Kırşehir’e gittiğimde, bizim tünel açığa çıktığını gördüm. Tığ kaçtıktan sonradan yönetimin haberi sabah 7.30’üstelik reşit. Gardiyan koğuşa giriyor, ‘Merhaba koğuş’ diyor. Kimseden curcunalı, ses namevcut. Biz yataklara eşofmanları doldurmuştuk. Gardiyan ranzalara gidiyor, dokunuyor. Bakıyor ki kimesne bulunmayan. Ondan bilahare bağırıyor. ‘Yoklar, yoklar’ diyerek. Koridorda üstelik bağırarak yönetim tarafına gidiyor ve bizim yokluğumuz anlaşılıyor. Cezaevinin gelişigüzel tarafına bakınca bizim tünel açığa çıkıyor. Kaçış yerimiz açığa daha çok. Ondan bilahare kepçelerle kazdığımız yerler çökertilerek, sonra bile betonlanıyor. Henüz şümullü araştırma sonucunda tuvaletten kaçtığımız ortaya daha çok.

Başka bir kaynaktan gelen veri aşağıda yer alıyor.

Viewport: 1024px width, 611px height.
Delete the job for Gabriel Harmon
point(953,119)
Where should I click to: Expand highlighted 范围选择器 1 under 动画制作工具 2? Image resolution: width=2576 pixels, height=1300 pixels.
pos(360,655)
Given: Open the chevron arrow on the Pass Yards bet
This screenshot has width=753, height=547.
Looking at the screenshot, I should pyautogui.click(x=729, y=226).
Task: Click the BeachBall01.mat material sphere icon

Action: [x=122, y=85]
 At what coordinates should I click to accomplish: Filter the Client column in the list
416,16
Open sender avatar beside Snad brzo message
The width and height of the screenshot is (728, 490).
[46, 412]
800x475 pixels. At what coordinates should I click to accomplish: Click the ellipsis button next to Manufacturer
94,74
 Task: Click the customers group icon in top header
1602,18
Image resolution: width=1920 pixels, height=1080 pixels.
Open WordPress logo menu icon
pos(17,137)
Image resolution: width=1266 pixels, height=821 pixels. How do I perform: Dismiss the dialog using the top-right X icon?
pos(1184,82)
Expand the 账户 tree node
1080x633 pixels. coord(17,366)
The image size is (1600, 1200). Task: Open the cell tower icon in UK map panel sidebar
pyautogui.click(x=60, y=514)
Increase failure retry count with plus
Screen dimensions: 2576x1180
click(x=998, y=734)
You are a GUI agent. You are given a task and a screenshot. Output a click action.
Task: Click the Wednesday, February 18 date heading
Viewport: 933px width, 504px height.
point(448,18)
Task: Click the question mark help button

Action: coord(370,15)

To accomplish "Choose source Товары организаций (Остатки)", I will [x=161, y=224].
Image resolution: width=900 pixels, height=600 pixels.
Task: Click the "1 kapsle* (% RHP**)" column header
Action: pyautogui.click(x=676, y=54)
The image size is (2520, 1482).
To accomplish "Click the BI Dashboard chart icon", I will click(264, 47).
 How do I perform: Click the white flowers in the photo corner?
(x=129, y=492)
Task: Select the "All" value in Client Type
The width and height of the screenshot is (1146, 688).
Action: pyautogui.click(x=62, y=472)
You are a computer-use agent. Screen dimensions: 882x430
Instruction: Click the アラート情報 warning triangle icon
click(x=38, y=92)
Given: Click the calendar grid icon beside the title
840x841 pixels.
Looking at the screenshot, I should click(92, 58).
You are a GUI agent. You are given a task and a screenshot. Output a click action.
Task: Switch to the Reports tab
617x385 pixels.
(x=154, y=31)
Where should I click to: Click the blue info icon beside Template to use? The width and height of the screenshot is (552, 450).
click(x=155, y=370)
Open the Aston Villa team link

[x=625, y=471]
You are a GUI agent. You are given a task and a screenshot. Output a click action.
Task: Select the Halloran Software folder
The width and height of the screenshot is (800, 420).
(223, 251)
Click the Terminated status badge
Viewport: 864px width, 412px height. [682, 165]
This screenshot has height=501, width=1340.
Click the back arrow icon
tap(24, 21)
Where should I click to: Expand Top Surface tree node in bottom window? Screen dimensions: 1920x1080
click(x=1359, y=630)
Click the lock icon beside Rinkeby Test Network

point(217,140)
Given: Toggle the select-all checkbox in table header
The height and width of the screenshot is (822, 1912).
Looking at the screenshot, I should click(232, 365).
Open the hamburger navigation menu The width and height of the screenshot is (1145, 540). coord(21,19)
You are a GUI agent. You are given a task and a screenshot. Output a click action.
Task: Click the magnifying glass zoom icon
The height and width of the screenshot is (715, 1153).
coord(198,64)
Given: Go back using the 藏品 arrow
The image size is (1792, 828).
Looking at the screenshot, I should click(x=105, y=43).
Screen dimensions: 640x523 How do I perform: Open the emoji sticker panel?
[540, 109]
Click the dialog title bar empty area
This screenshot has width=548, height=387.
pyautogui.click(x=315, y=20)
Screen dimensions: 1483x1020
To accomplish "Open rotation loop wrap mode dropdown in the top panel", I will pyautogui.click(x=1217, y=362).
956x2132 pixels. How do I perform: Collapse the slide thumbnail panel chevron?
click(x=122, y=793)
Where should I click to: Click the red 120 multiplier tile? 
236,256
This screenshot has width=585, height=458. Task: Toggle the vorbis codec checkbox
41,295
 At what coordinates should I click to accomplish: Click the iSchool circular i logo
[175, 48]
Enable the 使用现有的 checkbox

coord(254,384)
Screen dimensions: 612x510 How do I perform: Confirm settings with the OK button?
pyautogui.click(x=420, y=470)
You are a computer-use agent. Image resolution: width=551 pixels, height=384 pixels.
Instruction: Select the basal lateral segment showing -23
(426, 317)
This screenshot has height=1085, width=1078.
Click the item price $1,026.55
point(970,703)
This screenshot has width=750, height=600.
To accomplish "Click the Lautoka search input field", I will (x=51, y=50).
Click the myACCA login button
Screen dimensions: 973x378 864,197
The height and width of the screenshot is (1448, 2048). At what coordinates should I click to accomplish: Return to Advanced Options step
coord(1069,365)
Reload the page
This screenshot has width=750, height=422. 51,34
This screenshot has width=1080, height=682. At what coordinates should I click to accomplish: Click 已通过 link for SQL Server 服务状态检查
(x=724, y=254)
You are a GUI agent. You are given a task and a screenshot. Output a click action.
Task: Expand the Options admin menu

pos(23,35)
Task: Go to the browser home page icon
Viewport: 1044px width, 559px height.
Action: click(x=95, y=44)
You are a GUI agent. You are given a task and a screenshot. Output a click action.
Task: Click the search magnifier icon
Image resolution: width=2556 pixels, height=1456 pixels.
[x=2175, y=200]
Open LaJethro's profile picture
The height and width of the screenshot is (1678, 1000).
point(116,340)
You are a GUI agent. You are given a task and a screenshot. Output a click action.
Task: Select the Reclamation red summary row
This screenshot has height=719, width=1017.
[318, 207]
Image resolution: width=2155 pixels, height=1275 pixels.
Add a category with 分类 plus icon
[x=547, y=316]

“YAŞADIKLARIMDAN PİŞMANLIK DUYMADIM”

12 Ilkgüz’üstelik yaşadıklarımdan pişmanlık duymadım. Çok kırıcı işkenceler gördük. İnsanlık dışı işkencelerdi. Amma sonuçta egemenlerin yapacağı buydu. Bir yerde sosyal uymazlık gelişiyorsa, o muhalefeti abanmak üzere şayet muhalifler siyasal iktidarı alamıyorsa o zaman alın kıvrılma iktidarı alır. Siyasal muhalifleri namevcut etmeye çalışır. 12 Eylül hakeza aynı çalışmaydı. Devletin muhalifleri ortadan kaldırma ve bildirme azından kafanın içindekileri boşaltmaya çevrilmiş bir girişimdi. Bazen noktalarda başarıya ulaştı ama çoğu noktada başarıya ulaşamadı. Kamu bu işkenceye karşın sonuna büyüklüğünde direndik. Pişmanlık sezmek benzeri yana ben orayı bire bir okul olarak görüyorum. Haddinden Fazla az insanın yaşayacağı koşullarda yaşadık. Ben devletin hangi olup olmadığını teorik adına okumuştum. Ama pratik yerine tığ cezaevlerindeki uygulamalarda gördük. Hangi büyüklüğünde dinsiz olabileceğini, cani olabileceğini o zamanki koşullarda gördük.”